Earthshot Prize: THE WINNERS

Meet the first ever recipients of the five £1m Earthshot Prizes (and hear about the amazing eco-ceremony)

By hannah rochell
18 october 2021

If you're going to hold a ceremony for an environmental prize, better make it as sustainable as possible. And the very first Earthshot Prize ceremony, which was held at London's Alexandra Palace on Sunday evening, did just that. From the plastic-free stage build, to Coldplay and Ed Sheeran's music being powered by 60 cyclists, it was proof that there is a better way of doing things - even star-studded award ceremonies. 

Speaking of stars, none flew in specifically for the awards, but those that did attend made an eco entrance on the green carpet. They included BOTTLETOP supporter Emma Watson, who wore a gown made from 10 different dresses from Oxfam (guests were asked to 'consider the environment' when choosing their outfits).

There were five prize winners, each from a different category and each winning £1m to grow their climate solution ideas. The panel of 15 judges included Sir David Attenborough, the singer Shakira, and Christina Figueres, who was instrumental in setting up the Paris Agreement on Climate Change. 

The Republic of Costa Rica won the Protect and Restore Nature category. This country once cleared most of its forests, but it has since doubled the number of trees thanks to a scheme paying local citizens to restore natural ecosystems, causing a revival of the rainforest. This scheme will now receive further funding, thanks to the prize money.

For the Clean our Air category, the winner was a portable machine that turns agricultural waste into fertiliser so that farmers do not burn their fields and cause air pollution in Takachar, India. Two best friends in the Bahamas won the Revive our Oceans prize.
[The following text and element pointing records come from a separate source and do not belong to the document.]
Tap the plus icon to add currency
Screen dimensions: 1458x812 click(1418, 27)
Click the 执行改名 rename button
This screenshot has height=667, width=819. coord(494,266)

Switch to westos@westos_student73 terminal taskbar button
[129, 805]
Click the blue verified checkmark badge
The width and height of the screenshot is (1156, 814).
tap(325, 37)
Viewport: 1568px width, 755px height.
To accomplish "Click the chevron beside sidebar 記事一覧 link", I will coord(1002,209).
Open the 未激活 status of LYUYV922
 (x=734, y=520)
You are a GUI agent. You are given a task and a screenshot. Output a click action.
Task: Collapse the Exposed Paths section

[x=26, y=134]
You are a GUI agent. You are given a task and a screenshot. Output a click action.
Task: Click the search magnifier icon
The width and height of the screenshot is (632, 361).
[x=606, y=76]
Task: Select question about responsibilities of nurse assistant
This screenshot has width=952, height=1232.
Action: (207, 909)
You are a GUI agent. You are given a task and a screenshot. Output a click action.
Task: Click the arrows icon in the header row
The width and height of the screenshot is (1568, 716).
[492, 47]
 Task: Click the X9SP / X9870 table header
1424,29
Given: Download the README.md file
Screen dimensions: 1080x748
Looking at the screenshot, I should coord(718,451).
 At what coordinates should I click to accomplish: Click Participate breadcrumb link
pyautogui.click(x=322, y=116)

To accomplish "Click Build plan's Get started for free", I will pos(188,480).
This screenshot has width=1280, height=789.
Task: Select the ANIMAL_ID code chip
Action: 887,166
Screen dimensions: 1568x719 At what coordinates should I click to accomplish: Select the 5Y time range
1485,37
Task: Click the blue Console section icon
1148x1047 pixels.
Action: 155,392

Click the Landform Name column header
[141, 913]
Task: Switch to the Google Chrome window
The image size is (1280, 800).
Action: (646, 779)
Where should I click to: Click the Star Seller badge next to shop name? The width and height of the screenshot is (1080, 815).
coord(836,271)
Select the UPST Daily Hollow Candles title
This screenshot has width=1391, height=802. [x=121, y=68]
They are growing coral to restore the world's dying reefs using special tanks that grow coral up to 50 times faster than they normally take in nature.

For Build a Waste-Free World, it was the turn of City of Milan Food Waste Hubs in Italy. It collects unused food and gives it to people who need it most. The initiative has dramatically cut waste while tackling hunger. And finally, to Fix our Climate it was an AEM Electrolyser, which uses renewable energy to make hydrogen, a clean gas that is usually produced using fossil fuels.

It was the Duke of Cambridge who launched The Earthshot Prize because of his own concerns about the climate emergency. ‘There’s a lot of negativity around the climate, quite rightly,’ Prince William said in an interview with BBC Radio 4’s Today Programme. ‘We are at a very serious juncture in time. But I felt very much like there are a lot of people wanting to do very good things with the environment and what they need is a bit of a catalyst, a bit of positivity, a bit of hope that we can actually fix what’s being presented.’ 

Prince William has partnered with a global alliance for the prize, including WWFFauna and Flora InternationalGreenpeace and the UN Environment Programme. The initiative will run for 10 years until 2030.

‘The anxiety and the worry that these younger generations are going to have. They don’t want to inherit a world that is going to be full of doom and gloom,’ he continued when asked about his role as the future King of England and his influence. ‘I feel right now that it’s my responsibility. We are at a tipping point and I want to make sure that my children and my grandchildren, that we hand the planet in a better state than we found [it]. There is no more pressing issue than the environment right now.’